## Records to process:

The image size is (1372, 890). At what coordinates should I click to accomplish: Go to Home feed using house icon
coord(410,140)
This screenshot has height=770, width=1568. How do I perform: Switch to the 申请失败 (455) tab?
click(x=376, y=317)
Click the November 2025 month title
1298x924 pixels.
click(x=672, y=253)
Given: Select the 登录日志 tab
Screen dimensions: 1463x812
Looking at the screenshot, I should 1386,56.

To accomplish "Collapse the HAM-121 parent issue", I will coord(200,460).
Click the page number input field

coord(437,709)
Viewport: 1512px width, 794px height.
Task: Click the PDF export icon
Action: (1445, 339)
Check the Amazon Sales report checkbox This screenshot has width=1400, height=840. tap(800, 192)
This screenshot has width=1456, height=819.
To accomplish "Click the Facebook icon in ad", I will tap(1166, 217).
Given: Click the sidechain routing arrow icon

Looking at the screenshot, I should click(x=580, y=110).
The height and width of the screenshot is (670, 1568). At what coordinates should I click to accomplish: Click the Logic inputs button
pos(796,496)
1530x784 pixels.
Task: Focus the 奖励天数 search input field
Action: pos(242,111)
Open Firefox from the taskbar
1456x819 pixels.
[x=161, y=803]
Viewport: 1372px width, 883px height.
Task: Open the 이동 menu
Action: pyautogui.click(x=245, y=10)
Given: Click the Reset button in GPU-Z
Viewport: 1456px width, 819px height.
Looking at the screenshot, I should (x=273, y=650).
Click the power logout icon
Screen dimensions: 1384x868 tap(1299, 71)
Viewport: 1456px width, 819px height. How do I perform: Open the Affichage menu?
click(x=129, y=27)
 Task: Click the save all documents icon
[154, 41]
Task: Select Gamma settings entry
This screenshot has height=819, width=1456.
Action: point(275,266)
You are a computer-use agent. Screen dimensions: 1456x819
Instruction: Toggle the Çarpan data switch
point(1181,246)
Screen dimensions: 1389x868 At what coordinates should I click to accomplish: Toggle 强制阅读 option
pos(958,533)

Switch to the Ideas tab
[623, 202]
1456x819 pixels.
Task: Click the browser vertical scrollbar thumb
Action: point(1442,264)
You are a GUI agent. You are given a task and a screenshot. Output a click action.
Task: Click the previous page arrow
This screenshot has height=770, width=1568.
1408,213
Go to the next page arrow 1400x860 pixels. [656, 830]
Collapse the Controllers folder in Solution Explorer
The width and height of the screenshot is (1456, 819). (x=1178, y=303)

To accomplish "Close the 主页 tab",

## Task goal:
Write out the entire listing so that each line matches the original exactly.

## Completed exercise:
The image size is (1372, 890). At what coordinates should I click to accomplish: Go to Home feed using house icon
coord(410,140)
This screenshot has height=770, width=1568. How do I perform: Switch to the 申请失败 (455) tab?
click(x=376, y=317)
Click the November 2025 month title
1298x924 pixels.
click(x=672, y=253)
Given: Select the 登录日志 tab
Screen dimensions: 1463x812
Looking at the screenshot, I should 1386,56.

To accomplish "Collapse the HAM-121 parent issue", I will coord(200,460).
Click the page number input field

coord(437,709)
Viewport: 1512px width, 794px height.
Task: Click the PDF export icon
Action: (1445, 339)
Check the Amazon Sales report checkbox This screenshot has width=1400, height=840. tap(800, 192)
This screenshot has width=1456, height=819.
To accomplish "Click the Facebook icon in ad", I will tap(1166, 217).
Given: Click the sidechain routing arrow icon

Looking at the screenshot, I should click(x=580, y=110).
The height and width of the screenshot is (670, 1568). At what coordinates should I click to accomplish: Click the Logic inputs button
pos(796,496)
1530x784 pixels.
Task: Focus the 奖励天数 search input field
Action: pos(242,111)
Open Firefox from the taskbar
1456x819 pixels.
[x=161, y=803]
Viewport: 1372px width, 883px height.
Task: Open the 이동 menu
Action: pyautogui.click(x=245, y=10)
Given: Click the Reset button in GPU-Z
Viewport: 1456px width, 819px height.
Looking at the screenshot, I should (x=273, y=650).
Click the power logout icon
Screen dimensions: 1384x868 tap(1299, 71)
Viewport: 1456px width, 819px height. How do I perform: Open the Affichage menu?
click(x=129, y=27)
 Task: Click the save all documents icon
[154, 41]
Task: Select Gamma settings entry
This screenshot has height=819, width=1456.
Action: point(275,266)
You are a computer-use agent. Screen dimensions: 1456x819
Instruction: Toggle the Çarpan data switch
point(1181,246)
Screen dimensions: 1389x868 At what coordinates should I click to accomplish: Toggle 强制阅读 option
pos(958,533)

Switch to the Ideas tab
[623, 202]
1456x819 pixels.
Task: Click the browser vertical scrollbar thumb
Action: point(1442,264)
You are a GUI agent. You are given a task and a screenshot. Output a click action.
Task: Click the previous page arrow
This screenshot has height=770, width=1568.
1408,213
Go to the next page arrow 1400x860 pixels. [656, 830]
Collapse the Controllers folder in Solution Explorer
The width and height of the screenshot is (1456, 819). (x=1178, y=303)

To accomplish "Close the 主页 tab",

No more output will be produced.